INFORMATION GIVEN:
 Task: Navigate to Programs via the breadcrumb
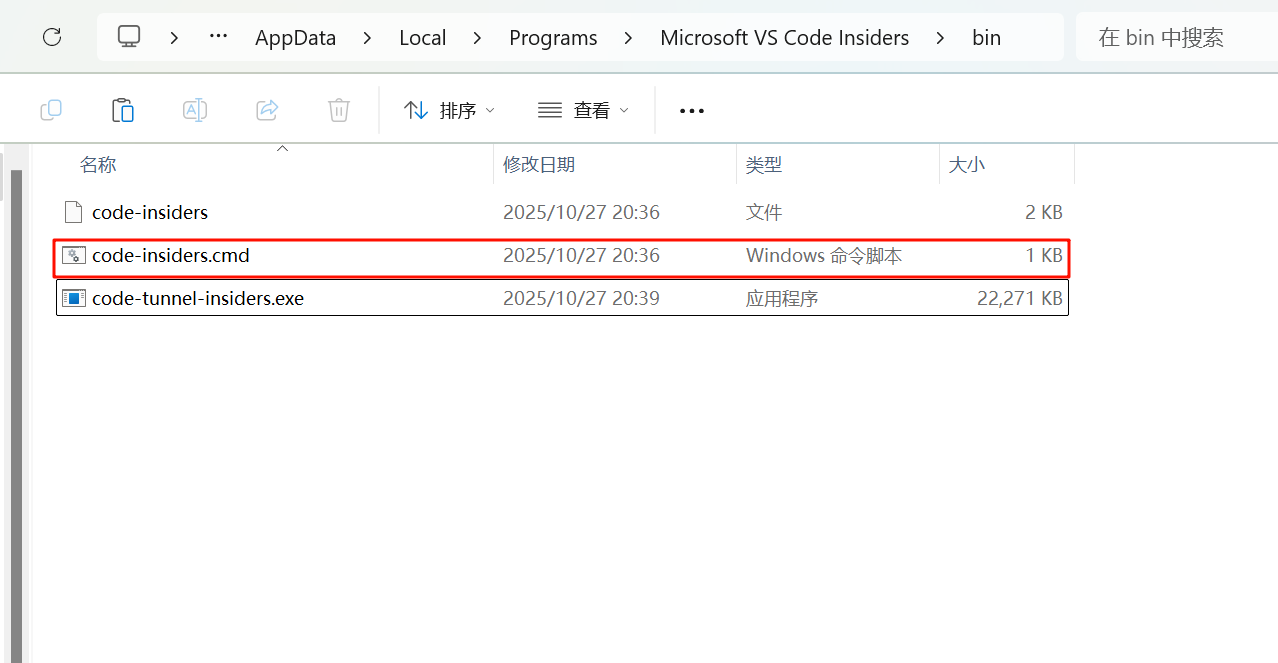point(553,37)
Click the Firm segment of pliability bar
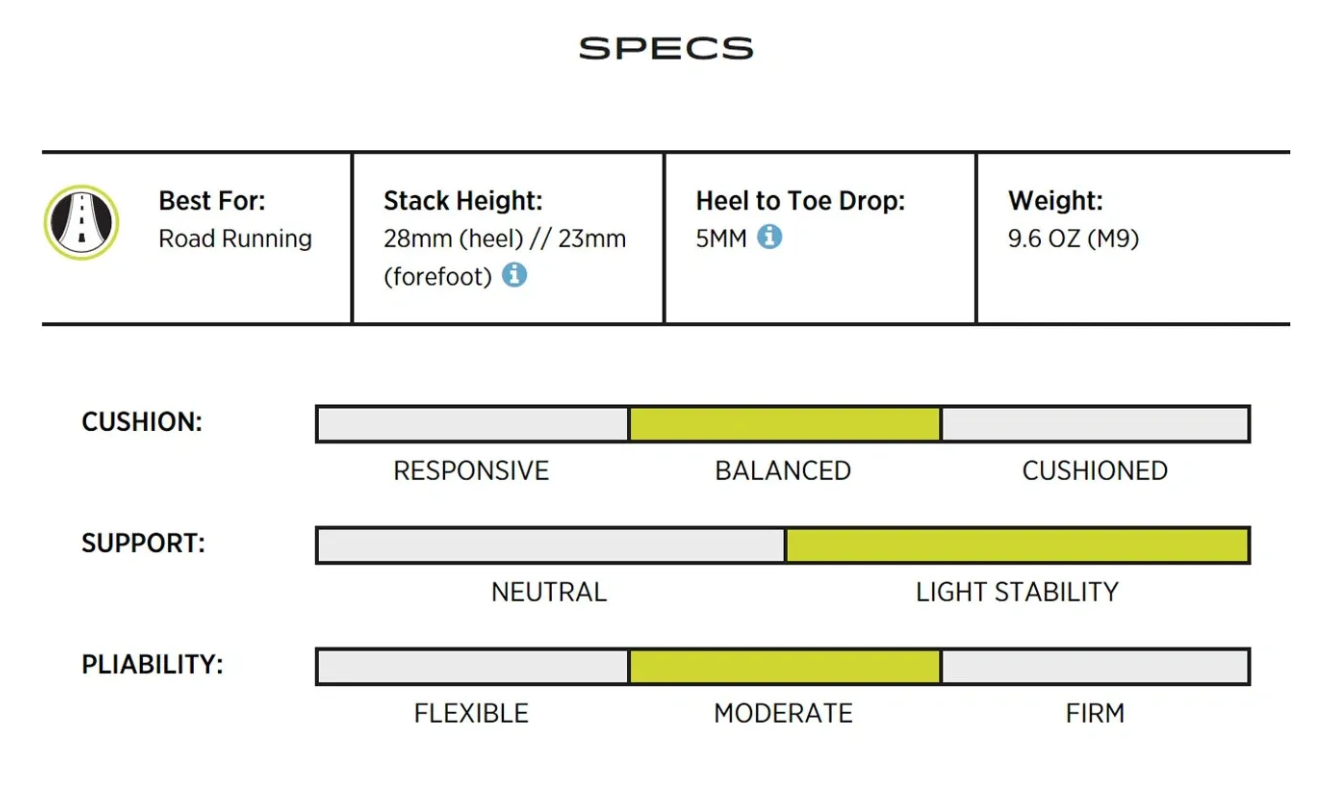Screen dimensions: 1332x796 pos(1095,666)
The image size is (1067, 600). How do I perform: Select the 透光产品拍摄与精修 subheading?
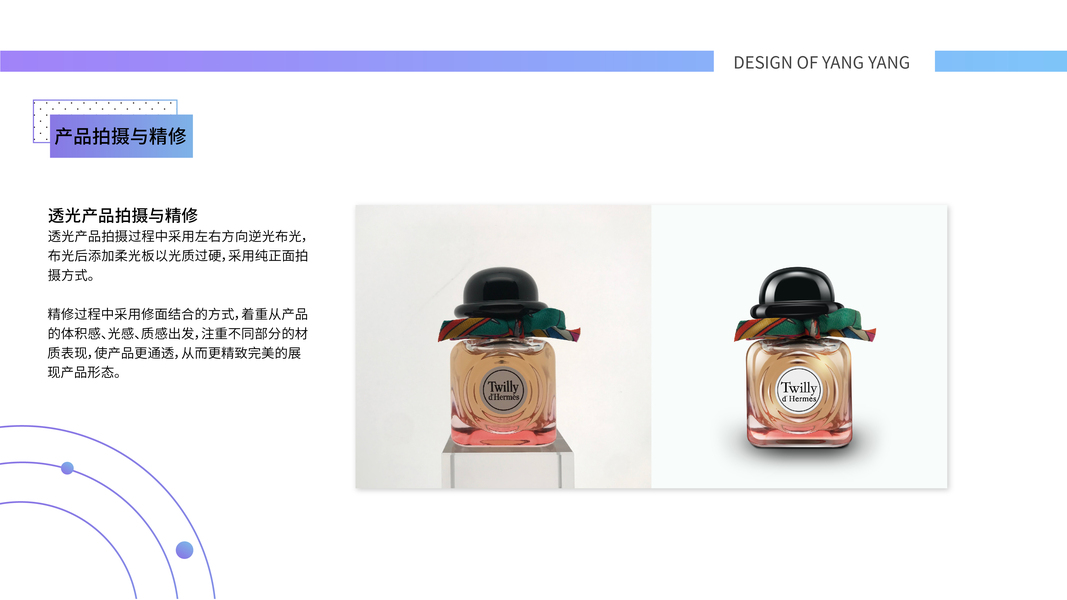[122, 216]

WHAT THE TASK REQUIRES: An exact copy of every record above is needed, with all pictures left out.

ANSWER SECTION:
 Task: Navigate to Programs via the breadcrumb
point(553,37)
Click the Firm segment of pliability bar
Screen dimensions: 1332x796 pos(1095,666)
The image size is (1067, 600). How do I perform: Select the 透光产品拍摄与精修 subheading?
[122, 216]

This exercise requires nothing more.